WORK TASK: Lines from the first one down to the one containing "This screenshot has width=1400, height=860." in the data below are the only ones needed; please return them exactly, both ends included.

SUPPLIED DATA:
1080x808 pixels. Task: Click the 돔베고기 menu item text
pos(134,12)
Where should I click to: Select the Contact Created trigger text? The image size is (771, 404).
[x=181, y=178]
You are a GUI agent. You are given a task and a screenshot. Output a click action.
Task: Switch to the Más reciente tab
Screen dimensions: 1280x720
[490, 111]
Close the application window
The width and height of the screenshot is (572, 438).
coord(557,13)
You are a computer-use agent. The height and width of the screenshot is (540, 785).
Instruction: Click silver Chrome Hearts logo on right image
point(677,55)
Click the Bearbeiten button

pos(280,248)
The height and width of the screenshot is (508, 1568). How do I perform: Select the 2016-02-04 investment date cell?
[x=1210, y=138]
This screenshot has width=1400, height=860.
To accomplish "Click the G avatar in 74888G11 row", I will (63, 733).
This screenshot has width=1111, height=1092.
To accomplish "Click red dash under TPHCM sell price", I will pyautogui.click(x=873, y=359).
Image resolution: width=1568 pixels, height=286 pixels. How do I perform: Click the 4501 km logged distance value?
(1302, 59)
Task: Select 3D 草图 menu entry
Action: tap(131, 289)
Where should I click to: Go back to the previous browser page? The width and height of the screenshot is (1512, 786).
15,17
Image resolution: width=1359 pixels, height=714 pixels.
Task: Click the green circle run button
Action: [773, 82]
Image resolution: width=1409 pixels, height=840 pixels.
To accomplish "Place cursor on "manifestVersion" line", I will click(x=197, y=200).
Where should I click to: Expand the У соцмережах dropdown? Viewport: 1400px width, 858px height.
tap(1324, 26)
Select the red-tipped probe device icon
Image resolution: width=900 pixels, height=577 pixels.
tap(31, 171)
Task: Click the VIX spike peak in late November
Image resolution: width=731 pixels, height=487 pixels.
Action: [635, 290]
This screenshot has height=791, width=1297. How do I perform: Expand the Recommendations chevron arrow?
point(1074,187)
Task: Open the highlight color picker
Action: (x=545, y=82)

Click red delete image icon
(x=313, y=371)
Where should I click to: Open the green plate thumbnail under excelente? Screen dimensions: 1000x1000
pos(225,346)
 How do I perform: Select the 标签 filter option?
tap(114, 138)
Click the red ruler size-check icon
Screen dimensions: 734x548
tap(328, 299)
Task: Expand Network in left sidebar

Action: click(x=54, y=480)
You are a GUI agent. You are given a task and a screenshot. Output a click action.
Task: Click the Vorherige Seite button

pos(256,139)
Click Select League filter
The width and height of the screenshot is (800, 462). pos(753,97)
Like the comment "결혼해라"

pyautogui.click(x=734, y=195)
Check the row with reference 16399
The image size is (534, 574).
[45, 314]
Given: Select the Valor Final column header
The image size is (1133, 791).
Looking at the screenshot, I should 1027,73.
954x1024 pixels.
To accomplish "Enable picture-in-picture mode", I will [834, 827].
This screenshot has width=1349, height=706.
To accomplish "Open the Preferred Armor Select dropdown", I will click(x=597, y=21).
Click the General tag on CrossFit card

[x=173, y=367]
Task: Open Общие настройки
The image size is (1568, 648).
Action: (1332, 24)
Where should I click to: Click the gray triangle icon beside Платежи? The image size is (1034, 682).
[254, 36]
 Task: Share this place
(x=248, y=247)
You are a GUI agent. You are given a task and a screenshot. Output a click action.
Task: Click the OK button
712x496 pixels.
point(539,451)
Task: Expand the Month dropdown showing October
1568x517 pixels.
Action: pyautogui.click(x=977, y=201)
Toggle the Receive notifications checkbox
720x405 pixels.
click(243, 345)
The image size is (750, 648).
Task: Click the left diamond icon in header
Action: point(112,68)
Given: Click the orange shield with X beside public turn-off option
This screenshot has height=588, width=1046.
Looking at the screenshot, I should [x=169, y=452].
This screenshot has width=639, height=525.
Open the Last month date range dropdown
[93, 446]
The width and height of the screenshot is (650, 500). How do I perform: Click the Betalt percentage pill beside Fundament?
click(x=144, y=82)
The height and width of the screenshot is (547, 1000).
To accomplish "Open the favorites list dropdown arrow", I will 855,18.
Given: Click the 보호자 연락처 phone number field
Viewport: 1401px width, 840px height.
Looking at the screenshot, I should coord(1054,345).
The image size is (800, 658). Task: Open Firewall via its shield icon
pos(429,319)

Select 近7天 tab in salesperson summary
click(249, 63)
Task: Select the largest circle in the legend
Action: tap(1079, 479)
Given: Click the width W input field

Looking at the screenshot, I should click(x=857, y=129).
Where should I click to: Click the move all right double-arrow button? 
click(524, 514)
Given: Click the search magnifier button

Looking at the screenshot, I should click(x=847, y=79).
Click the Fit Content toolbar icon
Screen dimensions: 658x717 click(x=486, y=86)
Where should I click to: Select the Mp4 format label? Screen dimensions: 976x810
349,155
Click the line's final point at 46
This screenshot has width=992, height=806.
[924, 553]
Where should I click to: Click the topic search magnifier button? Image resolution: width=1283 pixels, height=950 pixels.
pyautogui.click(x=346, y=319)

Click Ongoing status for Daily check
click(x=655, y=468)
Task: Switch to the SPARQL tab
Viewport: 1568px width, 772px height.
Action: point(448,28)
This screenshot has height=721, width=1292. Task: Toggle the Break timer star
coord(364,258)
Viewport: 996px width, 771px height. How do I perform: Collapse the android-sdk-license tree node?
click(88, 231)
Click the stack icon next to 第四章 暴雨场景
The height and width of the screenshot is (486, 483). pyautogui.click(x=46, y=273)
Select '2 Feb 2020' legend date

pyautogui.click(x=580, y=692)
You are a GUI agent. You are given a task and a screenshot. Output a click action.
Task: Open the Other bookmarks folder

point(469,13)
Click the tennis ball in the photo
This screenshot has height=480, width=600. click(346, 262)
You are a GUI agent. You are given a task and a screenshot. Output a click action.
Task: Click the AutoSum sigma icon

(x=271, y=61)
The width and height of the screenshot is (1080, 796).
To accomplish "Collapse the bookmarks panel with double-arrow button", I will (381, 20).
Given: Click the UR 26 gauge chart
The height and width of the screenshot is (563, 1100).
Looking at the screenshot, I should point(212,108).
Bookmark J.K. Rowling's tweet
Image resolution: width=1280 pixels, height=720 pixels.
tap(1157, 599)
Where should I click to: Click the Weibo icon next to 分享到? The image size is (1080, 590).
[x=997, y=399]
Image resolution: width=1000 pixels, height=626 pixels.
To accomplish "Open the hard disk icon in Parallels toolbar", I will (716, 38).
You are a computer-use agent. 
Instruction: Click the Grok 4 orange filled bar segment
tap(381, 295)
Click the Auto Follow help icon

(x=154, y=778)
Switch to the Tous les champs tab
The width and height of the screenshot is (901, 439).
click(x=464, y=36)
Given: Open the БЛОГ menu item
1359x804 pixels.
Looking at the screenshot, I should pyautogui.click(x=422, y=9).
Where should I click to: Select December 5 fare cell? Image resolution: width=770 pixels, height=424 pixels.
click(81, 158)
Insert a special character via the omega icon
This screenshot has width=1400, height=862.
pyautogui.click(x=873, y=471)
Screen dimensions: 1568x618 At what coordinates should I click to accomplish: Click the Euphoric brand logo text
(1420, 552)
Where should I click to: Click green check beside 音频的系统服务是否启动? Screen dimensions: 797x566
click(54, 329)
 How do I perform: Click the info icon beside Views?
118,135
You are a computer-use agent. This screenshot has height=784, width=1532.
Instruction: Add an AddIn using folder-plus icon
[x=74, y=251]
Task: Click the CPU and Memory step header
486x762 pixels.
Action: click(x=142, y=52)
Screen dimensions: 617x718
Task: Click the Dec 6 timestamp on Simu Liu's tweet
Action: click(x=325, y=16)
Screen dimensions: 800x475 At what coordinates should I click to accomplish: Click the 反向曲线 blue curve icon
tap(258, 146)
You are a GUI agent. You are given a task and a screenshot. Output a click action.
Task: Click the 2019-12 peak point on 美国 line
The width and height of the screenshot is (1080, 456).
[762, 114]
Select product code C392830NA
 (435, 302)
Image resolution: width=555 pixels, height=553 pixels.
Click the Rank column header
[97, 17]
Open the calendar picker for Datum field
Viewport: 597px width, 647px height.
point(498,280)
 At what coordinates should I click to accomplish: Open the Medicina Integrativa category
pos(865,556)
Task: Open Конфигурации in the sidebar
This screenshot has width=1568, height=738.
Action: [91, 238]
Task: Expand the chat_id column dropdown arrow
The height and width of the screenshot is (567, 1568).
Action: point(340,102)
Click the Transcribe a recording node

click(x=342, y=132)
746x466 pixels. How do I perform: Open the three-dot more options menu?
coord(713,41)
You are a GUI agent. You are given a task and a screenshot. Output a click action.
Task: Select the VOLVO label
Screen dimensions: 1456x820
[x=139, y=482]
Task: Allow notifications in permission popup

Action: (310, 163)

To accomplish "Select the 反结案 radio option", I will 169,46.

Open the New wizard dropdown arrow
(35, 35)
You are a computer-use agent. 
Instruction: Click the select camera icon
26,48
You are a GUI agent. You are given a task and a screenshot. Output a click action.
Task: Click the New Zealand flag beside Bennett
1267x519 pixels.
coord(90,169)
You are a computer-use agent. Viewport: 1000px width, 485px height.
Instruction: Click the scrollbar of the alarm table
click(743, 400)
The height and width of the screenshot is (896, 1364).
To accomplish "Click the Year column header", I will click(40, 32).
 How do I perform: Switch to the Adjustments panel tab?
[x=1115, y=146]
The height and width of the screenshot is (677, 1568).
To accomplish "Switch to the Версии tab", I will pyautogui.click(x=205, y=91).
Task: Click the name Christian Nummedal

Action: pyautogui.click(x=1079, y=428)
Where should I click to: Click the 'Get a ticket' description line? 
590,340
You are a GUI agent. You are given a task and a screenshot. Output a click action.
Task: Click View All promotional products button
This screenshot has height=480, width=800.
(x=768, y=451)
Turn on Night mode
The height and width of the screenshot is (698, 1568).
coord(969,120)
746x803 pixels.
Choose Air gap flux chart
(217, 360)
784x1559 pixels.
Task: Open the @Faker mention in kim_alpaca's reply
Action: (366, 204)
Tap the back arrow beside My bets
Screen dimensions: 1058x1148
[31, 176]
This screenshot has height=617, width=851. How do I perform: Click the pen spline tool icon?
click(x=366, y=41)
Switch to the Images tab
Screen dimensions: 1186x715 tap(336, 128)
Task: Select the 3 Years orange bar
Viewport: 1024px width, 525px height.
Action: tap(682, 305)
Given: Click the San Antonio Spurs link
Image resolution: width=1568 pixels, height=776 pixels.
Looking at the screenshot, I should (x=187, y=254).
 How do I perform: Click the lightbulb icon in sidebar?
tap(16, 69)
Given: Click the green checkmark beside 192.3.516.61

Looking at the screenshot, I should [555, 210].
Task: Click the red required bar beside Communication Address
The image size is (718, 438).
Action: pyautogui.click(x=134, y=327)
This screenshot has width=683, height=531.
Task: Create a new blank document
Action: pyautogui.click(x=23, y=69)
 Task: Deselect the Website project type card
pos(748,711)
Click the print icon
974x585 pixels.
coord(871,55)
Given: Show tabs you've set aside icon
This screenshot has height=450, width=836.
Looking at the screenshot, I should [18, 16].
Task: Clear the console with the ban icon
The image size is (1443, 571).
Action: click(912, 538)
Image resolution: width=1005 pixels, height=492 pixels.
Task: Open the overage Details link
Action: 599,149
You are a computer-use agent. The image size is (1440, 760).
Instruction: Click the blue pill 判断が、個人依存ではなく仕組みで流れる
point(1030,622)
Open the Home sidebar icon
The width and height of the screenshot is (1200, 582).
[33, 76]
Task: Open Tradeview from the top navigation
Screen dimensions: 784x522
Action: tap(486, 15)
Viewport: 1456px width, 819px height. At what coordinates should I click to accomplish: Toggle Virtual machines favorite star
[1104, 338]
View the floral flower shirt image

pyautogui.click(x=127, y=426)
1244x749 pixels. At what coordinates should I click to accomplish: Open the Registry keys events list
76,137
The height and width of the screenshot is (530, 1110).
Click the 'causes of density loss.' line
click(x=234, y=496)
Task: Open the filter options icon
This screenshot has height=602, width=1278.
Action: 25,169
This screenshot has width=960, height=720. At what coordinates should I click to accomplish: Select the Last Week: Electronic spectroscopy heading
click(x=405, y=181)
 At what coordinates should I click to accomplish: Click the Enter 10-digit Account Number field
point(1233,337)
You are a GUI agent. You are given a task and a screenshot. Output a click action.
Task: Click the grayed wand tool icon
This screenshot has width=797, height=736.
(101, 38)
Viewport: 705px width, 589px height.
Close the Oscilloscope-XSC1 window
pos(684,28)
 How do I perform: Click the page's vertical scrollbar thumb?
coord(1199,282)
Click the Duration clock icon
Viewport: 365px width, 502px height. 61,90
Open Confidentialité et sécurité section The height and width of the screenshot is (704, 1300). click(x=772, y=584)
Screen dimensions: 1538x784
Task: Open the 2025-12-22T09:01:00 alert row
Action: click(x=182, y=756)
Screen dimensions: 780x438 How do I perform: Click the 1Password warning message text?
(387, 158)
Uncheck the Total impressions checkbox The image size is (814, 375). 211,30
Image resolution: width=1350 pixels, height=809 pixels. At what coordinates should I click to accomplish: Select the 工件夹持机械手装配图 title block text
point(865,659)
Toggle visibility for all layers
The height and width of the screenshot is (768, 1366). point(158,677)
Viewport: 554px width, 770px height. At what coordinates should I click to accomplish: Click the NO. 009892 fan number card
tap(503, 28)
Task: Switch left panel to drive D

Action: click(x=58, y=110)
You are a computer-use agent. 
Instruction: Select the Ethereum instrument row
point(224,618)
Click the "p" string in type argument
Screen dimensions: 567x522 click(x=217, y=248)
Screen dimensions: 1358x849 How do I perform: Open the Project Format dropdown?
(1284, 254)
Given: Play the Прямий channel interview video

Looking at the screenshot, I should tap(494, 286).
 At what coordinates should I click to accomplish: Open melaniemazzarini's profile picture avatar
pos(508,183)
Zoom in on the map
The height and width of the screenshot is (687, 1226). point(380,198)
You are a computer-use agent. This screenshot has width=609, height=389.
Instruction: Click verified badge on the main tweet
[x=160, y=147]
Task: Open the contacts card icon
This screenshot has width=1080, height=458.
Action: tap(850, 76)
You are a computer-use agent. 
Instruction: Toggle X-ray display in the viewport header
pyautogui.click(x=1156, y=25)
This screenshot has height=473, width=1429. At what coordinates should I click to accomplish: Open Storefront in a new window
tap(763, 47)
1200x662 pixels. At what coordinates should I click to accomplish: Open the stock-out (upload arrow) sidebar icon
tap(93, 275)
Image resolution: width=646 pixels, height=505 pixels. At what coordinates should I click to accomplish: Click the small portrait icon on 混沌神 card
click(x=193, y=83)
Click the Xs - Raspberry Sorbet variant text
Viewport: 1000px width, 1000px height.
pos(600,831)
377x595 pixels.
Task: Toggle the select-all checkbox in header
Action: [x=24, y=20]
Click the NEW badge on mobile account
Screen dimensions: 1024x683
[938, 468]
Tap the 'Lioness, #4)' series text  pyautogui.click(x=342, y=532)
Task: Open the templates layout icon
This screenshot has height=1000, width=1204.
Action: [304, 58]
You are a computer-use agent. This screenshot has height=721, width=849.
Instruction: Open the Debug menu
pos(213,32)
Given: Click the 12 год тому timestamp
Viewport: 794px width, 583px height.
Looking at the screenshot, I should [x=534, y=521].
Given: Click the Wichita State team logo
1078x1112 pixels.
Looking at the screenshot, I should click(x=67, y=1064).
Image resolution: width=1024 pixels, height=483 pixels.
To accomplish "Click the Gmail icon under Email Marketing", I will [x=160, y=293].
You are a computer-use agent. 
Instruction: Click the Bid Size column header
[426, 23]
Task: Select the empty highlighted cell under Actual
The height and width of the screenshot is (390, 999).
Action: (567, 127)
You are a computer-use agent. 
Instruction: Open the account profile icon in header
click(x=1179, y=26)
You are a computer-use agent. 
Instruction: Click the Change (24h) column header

RESPONSE TO THIS TASK:
1080x808 pixels. Task: Click the 돔베고기 menu item text
pos(134,12)
Where should I click to: Select the Contact Created trigger text? The image size is (771, 404).
[x=181, y=178]
You are a GUI agent. You are given a task and a screenshot. Output a click action.
Task: Switch to the Más reciente tab
Screen dimensions: 1280x720
[490, 111]
Close the application window
The width and height of the screenshot is (572, 438).
coord(557,13)
You are a computer-use agent. The height and width of the screenshot is (540, 785).
Instruction: Click silver Chrome Hearts logo on right image
point(677,55)
Click the Bearbeiten button

pos(280,248)
The height and width of the screenshot is (508, 1568). How do I perform: Select the 2016-02-04 investment date cell?
[x=1210, y=138]
This screenshot has width=1400, height=860.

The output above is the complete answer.